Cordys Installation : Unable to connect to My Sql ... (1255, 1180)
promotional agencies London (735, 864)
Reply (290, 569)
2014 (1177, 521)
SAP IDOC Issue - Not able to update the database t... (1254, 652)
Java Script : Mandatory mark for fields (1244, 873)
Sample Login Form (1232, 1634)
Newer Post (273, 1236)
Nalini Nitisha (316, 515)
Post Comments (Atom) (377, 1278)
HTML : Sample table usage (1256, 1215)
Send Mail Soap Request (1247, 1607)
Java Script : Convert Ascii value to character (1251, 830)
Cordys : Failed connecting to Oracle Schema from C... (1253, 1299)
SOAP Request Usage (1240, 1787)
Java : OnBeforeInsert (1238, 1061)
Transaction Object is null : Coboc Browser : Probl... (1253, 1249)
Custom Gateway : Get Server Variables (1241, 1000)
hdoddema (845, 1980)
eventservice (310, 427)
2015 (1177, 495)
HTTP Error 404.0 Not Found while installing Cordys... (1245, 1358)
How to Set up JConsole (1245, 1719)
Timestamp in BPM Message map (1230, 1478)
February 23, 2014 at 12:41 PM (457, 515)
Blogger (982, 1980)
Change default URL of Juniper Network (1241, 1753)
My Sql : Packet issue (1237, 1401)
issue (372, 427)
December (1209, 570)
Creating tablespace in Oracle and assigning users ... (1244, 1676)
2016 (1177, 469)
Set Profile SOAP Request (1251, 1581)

> [WHAT YOU WILL DO]: Rewrite the records between the line holding "Cordys : Failed" and the line holding "hdoddema (845, 1980)", inclusive, changing "Request" to "Call" and keeping everything else the same. Return only those lines.

> [RIGHT ANSWER]:
Cordys : Failed connecting to Oracle Schema from C... (1253, 1299)
SOAP Call Usage (1240, 1787)
Java : OnBeforeInsert (1238, 1061)
Transaction Object is null : Coboc Browser : Probl... (1253, 1249)
Custom Gateway : Get Server Variables (1241, 1000)
hdoddema (845, 1980)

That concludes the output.